While nobody is selling as many minivans as they used to, a significant number of them still move off dealership lots every year, and while some models come and go, barely making a blip on the sales radar, some keep rolling. Year in and year out, perennial best-sellers like the Odyssey, the Toyota Sienna and the Dodge Caravan, continue to entice buyers for one reason or another. Actually, it’s likely a large list of reasons that wins over minivan buyers, because they still make a lot of sense to a lot of people.

Is the Odyssey the best looking van on the market? That’s a matter of opinion, but it’s certainly in the top two for me. The Kia Sedona is a looker and the all-new (and hilariously overpriced) Chrysler Pacifica is easy on the eyes too. Our loaded-up Touring trim Odyssey looked great, and the deep, gleaming Obsidian Blue Pearl colour got plenty of compliments.

Honda says the Odyssey has a (I’ll quote them here) “ready-or-not-here-we-come athletic stance”. I’d say that’s a bit rich, but for a minivan, it looks sleek – more so in person than in pictures.
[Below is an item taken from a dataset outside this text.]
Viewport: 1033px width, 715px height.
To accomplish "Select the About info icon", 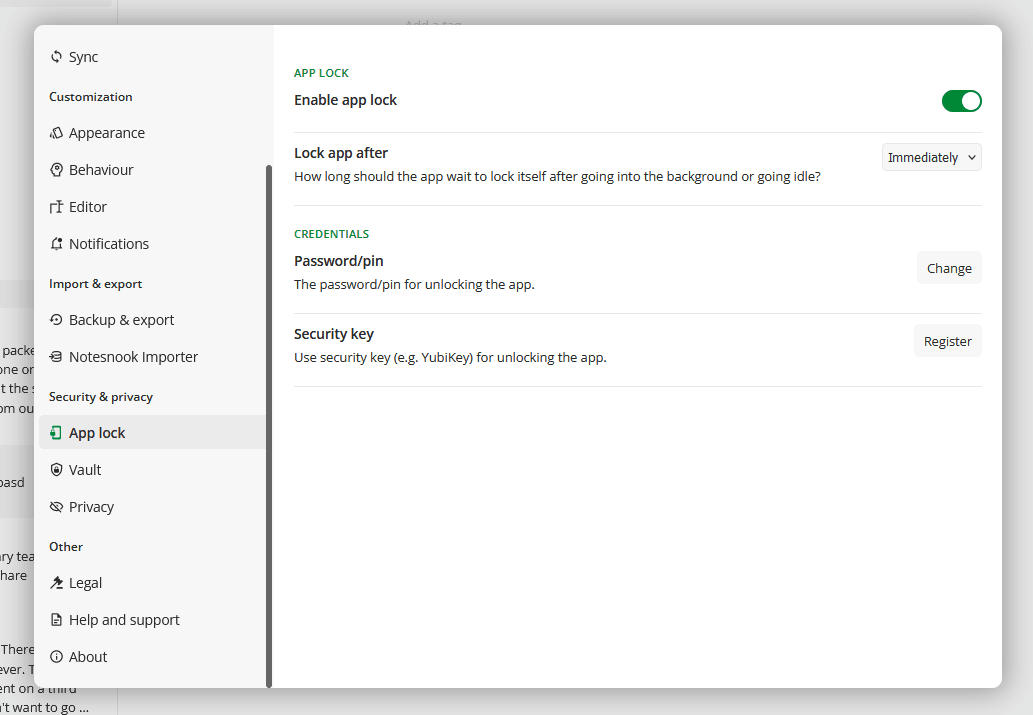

That’s partially because it rides quite low.

The lightning-bolt styling is now familiar, but is still likely the most subjective aspect of the otherwise tame design. The grille is flanked by a set of automatic HID headlights, and out back there is an attractive LED tail light signature. The Touring trim gets 18-inch rims with 235/60-sized tires.
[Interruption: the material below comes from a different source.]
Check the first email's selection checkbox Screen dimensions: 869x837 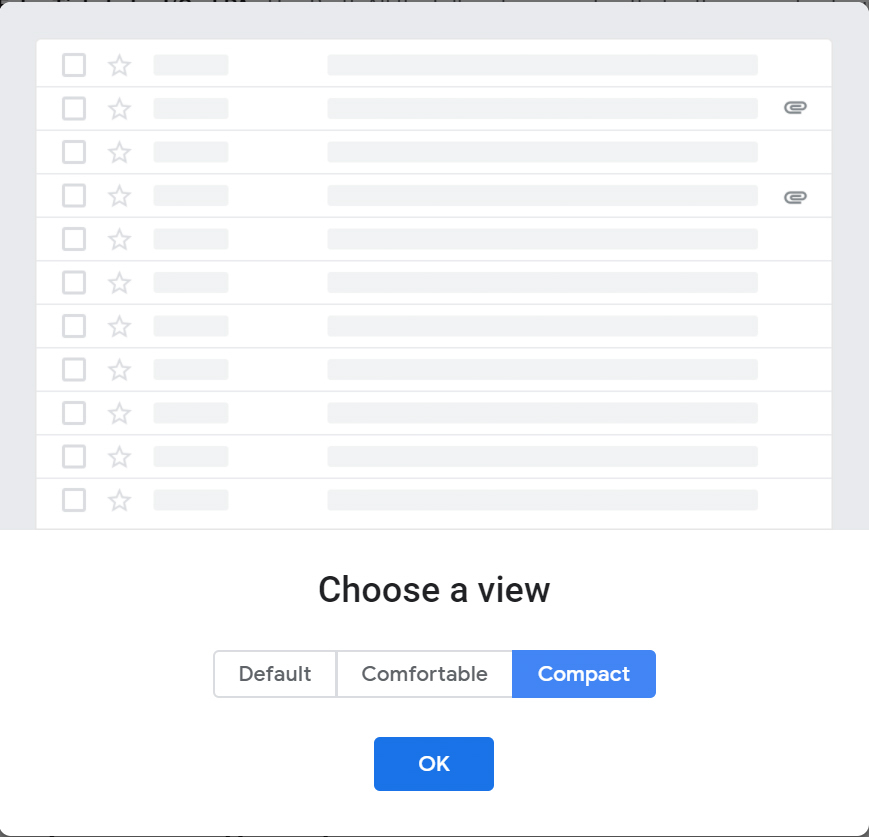73,64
Getting into the Odyssey is no problem with the proximity key system. Once you’re in, you’ll notice a somewhat busy dash – but that’s forgivable considering how much this vehicle can do. The materials are a mixed bag – there are some soft-touch plastics on the face of the dash and door panels, but the cabin is mostly hard plastics with a variety of textures and colours.
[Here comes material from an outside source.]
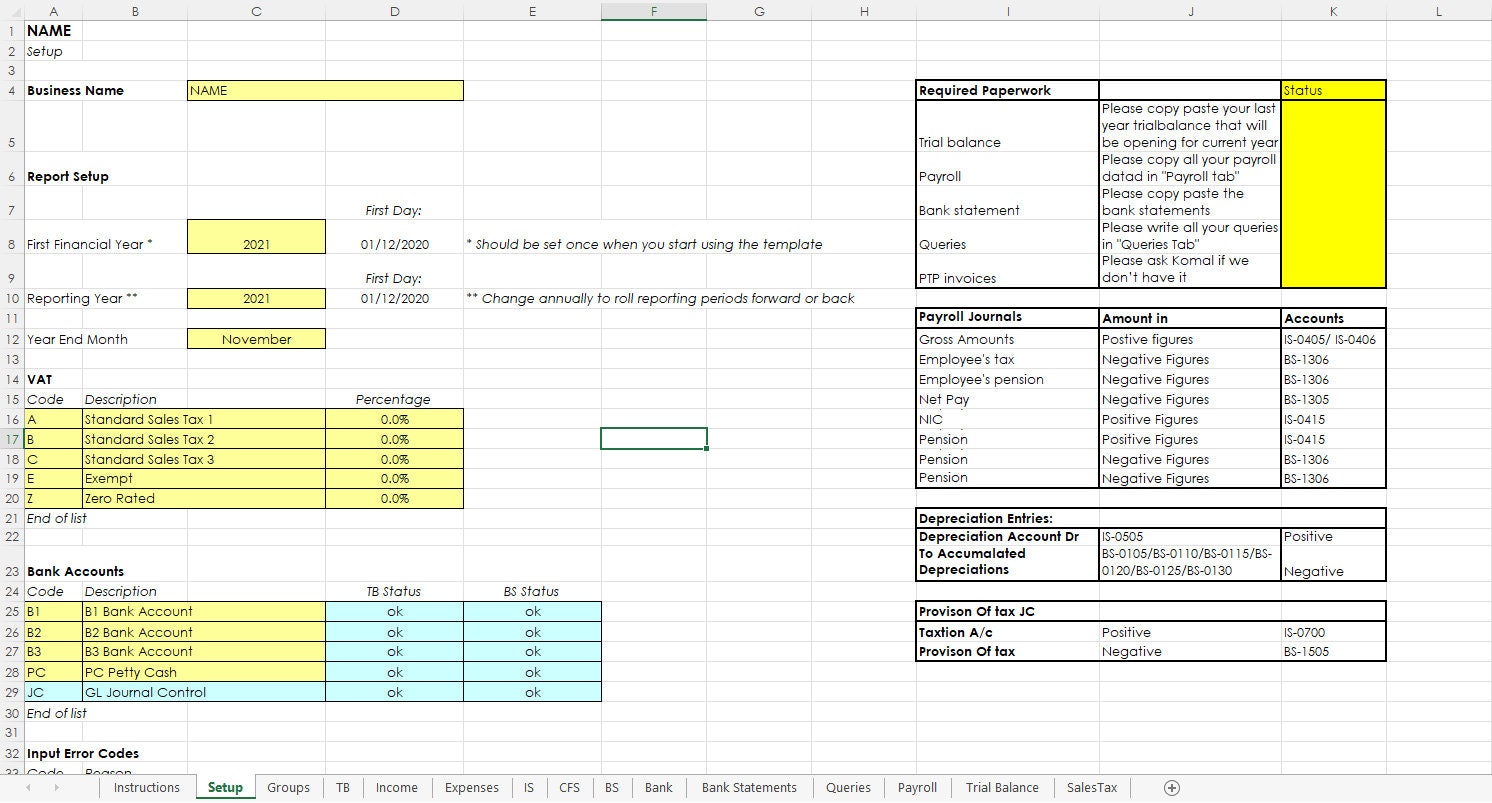Viewport: 1492px width, 803px height.
Task: Select the Reporting Year cell showing 2021
Action: (x=257, y=298)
The comfortable heated leather seats are highly adjustable (including the armrests) and the driver’s side has a two-position memory which remembers the power mirror settings too.

Honda’s somewhat confusing two-screen system – there’s an upper one, which is display only, and then there is a lower touchscreen which works in concert with some of the hard buttons and knobs to control the system’s phone, navigation and front and rear audio functions. Speaking of audio, the Touring trim’s 12-speaker, 650 watt system will keep everyone’s ears happy – as long as you can all agree on what you’re listening to.

Parking lot battle – Comparison Test: Honda Odyssey vs Kia Sedona vs Toyota Sienna

The centre stack is home to a tri-zone automatic climate control system (more about the third zone later), some USB and 12V charging ports and yes, there’s a sunroof overhead.

Touring trim buyers get a decent amount of driver assistance technology – a multi-angle rear-view camera with front and rear parking sensors, blind-spot monitoring, lane departure warning and a forward collision warning system.